- _WHAT IS REQUIRED_: Line by line, return everything in the listing exactly.

- _INFORMATION GIVEN_:
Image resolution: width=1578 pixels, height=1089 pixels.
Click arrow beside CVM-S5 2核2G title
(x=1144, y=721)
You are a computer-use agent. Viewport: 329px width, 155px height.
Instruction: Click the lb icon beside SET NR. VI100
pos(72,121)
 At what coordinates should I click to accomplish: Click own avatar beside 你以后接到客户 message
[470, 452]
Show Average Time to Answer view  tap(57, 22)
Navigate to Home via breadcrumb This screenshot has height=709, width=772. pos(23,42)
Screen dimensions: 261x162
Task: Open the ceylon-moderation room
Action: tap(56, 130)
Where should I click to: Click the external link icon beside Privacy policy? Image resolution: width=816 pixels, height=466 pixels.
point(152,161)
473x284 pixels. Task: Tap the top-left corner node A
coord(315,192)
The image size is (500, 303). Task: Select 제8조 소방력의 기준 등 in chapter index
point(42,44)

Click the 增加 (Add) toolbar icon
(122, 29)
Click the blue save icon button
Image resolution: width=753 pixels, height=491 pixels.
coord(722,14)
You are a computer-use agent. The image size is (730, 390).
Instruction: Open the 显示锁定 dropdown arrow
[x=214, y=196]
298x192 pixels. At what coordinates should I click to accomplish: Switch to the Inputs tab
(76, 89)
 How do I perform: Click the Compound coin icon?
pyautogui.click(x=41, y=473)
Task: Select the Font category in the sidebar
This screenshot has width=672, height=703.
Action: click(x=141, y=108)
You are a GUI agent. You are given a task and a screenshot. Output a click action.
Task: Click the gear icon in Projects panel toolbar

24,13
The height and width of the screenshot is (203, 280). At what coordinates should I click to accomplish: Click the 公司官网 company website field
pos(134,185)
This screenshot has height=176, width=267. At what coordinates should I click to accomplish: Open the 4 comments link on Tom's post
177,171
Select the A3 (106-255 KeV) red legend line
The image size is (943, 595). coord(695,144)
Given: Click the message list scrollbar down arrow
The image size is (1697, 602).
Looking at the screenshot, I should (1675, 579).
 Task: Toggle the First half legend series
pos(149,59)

- _RESPONSE TO THIS EXERCISE_:
Image resolution: width=1578 pixels, height=1089 pixels.
Click arrow beside CVM-S5 2核2G title
(x=1144, y=721)
You are a computer-use agent. Viewport: 329px width, 155px height.
Instruction: Click the lb icon beside SET NR. VI100
pos(72,121)
 At what coordinates should I click to accomplish: Click own avatar beside 你以后接到客户 message
[470, 452]
Show Average Time to Answer view  tap(57, 22)
Navigate to Home via breadcrumb This screenshot has height=709, width=772. pos(23,42)
Screen dimensions: 261x162
Task: Open the ceylon-moderation room
Action: tap(56, 130)
Where should I click to: Click the external link icon beside Privacy policy? Image resolution: width=816 pixels, height=466 pixels.
point(152,161)
473x284 pixels. Task: Tap the top-left corner node A
coord(315,192)
The image size is (500, 303). Task: Select 제8조 소방력의 기준 등 in chapter index
point(42,44)

Click the 增加 (Add) toolbar icon
(122, 29)
Click the blue save icon button
Image resolution: width=753 pixels, height=491 pixels.
coord(722,14)
You are a computer-use agent. The image size is (730, 390).
Instruction: Open the 显示锁定 dropdown arrow
[x=214, y=196]
298x192 pixels. At what coordinates should I click to accomplish: Switch to the Inputs tab
(76, 89)
 How do I perform: Click the Compound coin icon?
pyautogui.click(x=41, y=473)
Task: Select the Font category in the sidebar
This screenshot has width=672, height=703.
Action: click(x=141, y=108)
You are a GUI agent. You are given a task and a screenshot. Output a click action.
Task: Click the gear icon in Projects panel toolbar

24,13
The height and width of the screenshot is (203, 280). At what coordinates should I click to accomplish: Click the 公司官网 company website field
pos(134,185)
This screenshot has height=176, width=267. At what coordinates should I click to accomplish: Open the 4 comments link on Tom's post
177,171
Select the A3 (106-255 KeV) red legend line
The image size is (943, 595). coord(695,144)
Given: Click the message list scrollbar down arrow
The image size is (1697, 602).
Looking at the screenshot, I should (1675, 579).
 Task: Toggle the First half legend series
pos(149,59)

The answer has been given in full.